What is the purpose of filterId?

What is the purpose of filterId?
Each filter has GUID, it uniquelly identifies filter, but each filter has filterId yet. In what cases I can use filterId, and what operations I can do using filterId?

klimandr wrote:

What is the purpose of filterId?

Each filter has GUID, it uniquelly identifies filter, but each filter has filterId yet. In what cases I can use filterId, and what operations I can do using filterId?

What kind of a driver are you talking about?  The word “filter” is
aggressively overloaded in the Windows world.

No idea what you mean here. I am not aware of anything named “filterId”.

More detail would be useful,

Peter

If you are referring to the filterID in a WFP driver, then filterID can be thought of as a handle for the filter instance. Yes there is a GUID, but that is not for a specific instance, and it is a pain to lookup and compare GUID’s so for performance a 64-bit ID makes a lot of sense.

Don Burn
Windows Driver Consulting
Website: http://www.windrvr.com

@“Peter_Viscarola_(OSR)” said:
No idea what you mean here. I am not aware of anything named “filterId”.

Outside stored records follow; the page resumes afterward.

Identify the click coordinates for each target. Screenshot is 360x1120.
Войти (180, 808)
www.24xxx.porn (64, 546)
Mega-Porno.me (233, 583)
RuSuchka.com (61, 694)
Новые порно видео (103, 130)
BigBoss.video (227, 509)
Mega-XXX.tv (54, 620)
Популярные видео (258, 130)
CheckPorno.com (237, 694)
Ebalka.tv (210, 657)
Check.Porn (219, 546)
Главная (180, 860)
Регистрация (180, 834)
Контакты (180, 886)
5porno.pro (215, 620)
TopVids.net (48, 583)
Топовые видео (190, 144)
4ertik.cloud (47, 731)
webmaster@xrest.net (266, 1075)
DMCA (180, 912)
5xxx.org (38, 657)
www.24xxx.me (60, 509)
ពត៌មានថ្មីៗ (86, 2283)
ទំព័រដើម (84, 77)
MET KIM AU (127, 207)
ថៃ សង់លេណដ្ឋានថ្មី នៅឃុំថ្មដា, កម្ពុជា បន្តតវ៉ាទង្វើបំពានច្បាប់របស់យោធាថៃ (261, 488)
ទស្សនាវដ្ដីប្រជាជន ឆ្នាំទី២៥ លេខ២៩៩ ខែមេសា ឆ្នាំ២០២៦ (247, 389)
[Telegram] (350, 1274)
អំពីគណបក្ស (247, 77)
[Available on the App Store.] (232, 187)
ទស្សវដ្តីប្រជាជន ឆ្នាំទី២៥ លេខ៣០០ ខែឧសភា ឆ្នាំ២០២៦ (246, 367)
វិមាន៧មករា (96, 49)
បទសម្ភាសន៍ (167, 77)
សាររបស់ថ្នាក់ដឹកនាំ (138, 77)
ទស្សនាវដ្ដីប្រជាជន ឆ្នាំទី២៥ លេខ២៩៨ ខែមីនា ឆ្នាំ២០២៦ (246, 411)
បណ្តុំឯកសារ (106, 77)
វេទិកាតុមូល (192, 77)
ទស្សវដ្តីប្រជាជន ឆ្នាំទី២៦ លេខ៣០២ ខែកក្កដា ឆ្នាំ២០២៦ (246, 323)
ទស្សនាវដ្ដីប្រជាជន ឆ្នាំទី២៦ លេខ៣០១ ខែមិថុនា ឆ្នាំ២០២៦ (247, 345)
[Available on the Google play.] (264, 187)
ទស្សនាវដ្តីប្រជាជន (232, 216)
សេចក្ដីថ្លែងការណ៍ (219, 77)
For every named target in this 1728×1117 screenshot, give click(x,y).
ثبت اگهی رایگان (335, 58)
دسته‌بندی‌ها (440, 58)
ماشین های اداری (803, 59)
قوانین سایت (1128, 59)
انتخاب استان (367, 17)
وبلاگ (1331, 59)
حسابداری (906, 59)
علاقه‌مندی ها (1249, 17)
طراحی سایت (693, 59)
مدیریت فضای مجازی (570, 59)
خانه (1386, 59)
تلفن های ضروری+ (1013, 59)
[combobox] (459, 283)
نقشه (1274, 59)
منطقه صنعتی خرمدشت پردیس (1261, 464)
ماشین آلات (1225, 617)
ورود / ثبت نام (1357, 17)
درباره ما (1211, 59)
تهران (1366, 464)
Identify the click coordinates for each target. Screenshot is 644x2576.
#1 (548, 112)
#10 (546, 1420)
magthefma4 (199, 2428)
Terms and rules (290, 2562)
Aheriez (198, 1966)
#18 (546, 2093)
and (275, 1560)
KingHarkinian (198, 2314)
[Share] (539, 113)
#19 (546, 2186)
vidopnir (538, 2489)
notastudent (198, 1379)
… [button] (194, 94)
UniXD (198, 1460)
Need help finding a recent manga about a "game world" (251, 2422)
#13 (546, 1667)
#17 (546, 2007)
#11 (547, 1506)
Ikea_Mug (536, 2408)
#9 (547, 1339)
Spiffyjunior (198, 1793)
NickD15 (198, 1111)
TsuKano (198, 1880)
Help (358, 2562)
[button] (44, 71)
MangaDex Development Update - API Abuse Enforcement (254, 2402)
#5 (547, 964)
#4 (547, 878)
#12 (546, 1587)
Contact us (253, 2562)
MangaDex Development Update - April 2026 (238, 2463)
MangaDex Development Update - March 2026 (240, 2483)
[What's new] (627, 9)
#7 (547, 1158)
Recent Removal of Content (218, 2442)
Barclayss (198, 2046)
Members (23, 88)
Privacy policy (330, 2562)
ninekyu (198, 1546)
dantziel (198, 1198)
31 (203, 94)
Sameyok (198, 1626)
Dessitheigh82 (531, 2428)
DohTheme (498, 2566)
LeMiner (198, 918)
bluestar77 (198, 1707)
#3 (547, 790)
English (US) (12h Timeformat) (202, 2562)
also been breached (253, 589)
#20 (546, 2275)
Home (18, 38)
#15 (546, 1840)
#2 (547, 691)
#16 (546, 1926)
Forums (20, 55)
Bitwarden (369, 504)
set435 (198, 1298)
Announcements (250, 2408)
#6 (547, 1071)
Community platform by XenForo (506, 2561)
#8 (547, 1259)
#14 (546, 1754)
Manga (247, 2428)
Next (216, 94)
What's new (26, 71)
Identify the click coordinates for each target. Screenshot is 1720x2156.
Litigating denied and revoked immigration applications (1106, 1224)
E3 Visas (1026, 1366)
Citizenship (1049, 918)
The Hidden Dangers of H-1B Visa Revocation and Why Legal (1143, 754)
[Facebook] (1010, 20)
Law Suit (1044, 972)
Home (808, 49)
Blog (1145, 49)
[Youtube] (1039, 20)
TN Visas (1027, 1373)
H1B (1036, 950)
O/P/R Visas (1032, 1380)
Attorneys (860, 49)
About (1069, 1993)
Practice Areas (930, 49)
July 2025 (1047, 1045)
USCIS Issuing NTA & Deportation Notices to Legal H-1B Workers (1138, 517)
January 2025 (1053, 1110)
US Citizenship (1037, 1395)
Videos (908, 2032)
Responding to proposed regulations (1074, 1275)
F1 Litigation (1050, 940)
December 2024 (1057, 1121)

More detail would be useful,

Peter

@Tim_Roberts said:
What kind of a driver are you talking about? The word “filter” is
aggressively overloaded in the Windows world.

I am refer to filterID in WFP drivers. I did not thought that it is more than one instances named “filter” in windows.
Each filter structure FWPM_FILTER0_ has member filterKey of type GUID and member filterId of type UINT64. We can uniquely identify filter with GUID and with filterId. And in what cases I can use filterId, and what operations I can do using filterId?

Thank you, @Don_Burn.

@Don_Burn said
…Yes there is a GUID, but that is not for a specific instance…

I don’t understand that. Why GUID is not for a specific instance? All instances in wfp has each own GUID.